Mas o Ferdinando, logo ele que adorava falar, não conseguiu ficar calado, não. E começou a reclamar. Junto com três amigos que também não estavam nada contentes com aquela história toda, montou um movimento contra o tirano. O Ferdinando e os seus amigos eram muito corajosos e queriam gritar para todo mundo ouvir que aquilo não estava certo, que não podia aparecer alguém assim e sem mais nem menos tomar decisões e mandar em tudo e em todos por ali.
            Estes jovens herois achavam que seria fácil expulsar aqueles invasores, mas eles eram muito jovens e muito poucos e o exército do tirano era forte e bem preparado. Em pouco tempo, o exército conseguiu prender o Ferdinando e os seus amigos. E o tirano deu para eles o maior castigo que poderia existir. Tirou suas vozes. É, a partir daquele dia, o Ferdinando e os seus amigos ficaram sem voz e nunca mais puderam falar nada contra o tirano.

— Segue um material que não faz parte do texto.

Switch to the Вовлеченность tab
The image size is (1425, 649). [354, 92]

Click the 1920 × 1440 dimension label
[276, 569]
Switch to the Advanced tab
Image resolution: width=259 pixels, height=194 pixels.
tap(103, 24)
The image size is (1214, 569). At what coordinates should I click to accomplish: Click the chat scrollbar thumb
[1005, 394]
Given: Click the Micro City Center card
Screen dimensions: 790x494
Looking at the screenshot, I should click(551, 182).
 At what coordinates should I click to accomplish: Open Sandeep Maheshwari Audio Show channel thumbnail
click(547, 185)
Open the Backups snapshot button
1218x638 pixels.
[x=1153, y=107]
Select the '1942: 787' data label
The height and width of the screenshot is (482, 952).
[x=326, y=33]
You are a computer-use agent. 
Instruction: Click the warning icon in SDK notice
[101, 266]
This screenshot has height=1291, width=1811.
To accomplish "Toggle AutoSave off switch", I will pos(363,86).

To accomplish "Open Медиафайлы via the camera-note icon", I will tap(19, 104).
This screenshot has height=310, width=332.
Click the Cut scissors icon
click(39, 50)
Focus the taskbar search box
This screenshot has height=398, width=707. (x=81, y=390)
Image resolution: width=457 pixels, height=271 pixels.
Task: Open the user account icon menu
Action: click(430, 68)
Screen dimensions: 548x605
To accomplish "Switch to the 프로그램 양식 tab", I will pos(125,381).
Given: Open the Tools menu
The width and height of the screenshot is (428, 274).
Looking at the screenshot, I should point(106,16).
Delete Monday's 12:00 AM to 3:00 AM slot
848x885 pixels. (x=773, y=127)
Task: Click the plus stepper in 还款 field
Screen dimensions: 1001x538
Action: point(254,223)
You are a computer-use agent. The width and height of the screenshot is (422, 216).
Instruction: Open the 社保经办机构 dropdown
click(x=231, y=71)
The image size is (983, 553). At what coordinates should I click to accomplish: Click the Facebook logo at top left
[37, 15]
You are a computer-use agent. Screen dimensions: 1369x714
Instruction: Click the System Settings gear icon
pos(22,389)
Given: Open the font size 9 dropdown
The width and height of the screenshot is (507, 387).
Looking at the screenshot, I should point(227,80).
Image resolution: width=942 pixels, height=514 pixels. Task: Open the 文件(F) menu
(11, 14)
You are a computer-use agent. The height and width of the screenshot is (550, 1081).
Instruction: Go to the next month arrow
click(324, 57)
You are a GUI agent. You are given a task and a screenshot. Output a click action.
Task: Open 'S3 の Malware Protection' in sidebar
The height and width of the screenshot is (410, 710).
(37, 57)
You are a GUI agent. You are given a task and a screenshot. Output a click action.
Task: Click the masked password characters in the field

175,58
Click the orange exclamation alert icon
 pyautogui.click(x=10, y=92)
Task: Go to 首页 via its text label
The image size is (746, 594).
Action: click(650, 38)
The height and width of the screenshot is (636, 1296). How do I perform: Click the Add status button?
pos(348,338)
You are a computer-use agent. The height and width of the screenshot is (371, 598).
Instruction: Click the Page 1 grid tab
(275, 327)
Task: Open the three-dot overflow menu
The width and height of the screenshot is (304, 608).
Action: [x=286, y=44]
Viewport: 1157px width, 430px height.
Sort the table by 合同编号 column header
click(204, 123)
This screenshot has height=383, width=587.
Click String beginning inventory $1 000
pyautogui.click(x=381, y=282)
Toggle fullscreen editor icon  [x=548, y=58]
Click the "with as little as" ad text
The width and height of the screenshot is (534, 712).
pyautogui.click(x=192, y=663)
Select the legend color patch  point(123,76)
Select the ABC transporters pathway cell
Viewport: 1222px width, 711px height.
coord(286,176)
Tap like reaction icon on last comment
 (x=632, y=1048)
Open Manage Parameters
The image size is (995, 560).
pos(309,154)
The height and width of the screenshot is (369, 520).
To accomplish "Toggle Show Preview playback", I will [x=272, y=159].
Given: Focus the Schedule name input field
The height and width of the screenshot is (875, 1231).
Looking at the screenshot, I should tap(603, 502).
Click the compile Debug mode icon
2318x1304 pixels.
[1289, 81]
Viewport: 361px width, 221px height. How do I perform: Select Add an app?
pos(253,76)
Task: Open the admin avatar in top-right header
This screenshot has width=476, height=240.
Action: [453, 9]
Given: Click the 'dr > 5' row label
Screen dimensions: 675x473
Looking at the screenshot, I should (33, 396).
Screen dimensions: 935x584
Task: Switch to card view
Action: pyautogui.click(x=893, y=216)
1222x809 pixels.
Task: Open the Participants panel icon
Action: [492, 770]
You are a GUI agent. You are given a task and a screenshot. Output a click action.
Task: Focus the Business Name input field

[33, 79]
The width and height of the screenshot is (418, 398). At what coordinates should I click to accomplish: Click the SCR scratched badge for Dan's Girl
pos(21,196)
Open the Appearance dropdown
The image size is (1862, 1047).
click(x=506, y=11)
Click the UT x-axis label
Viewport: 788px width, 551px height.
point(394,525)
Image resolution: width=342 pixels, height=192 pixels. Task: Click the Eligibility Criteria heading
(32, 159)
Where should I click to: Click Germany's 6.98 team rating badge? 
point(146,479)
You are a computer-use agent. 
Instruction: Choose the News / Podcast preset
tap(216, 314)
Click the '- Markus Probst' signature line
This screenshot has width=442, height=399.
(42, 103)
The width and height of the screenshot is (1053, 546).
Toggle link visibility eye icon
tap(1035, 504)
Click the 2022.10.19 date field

            Durante muitos anos, aquele homem malvado ficou na cidade e ninguém tinha coragem de falar nada. As pessoas foram ficando cada vez mais tristes e mais caladas. De vez em quando, apareciam grupos de jovens como os de Ferdinando, bravos herois que tentavam gritar, mas eles precisavam se esconder para que o tirano não os descobrisse e não tirasse deles a voz.
            Um dia, finalmente, o tirano foi embora da cidade. Já tinha passado muito tempo e ninguém lembrava mais do Ferdinando, dos seus amigos e da coragem que eles tiveram em lutar. Mas o novo prefeito da cidade lembrou e mandou construir um monumento em homenagem a eles para que ninguém nunca mais se esquecesse da bravura e da coragem daqueles jovens. E esta história passou a ser repetida muitas e muitas vezes em forma de lenda, em forma de fábula, até em forma de conto de ninar. E desta forma, Ferdinando e seus amigos recuperaram para todo o sempre suas vozes.

Ferdinando Bidovec foi membro do TIGR, movimento de resistência antifascista esloveno, considerado um dos primeiros da Europa. Em 1930, Ferdinando e mais três amigos foram presos, condenados e executados. O jovem idealista tinha apenas 22 anos.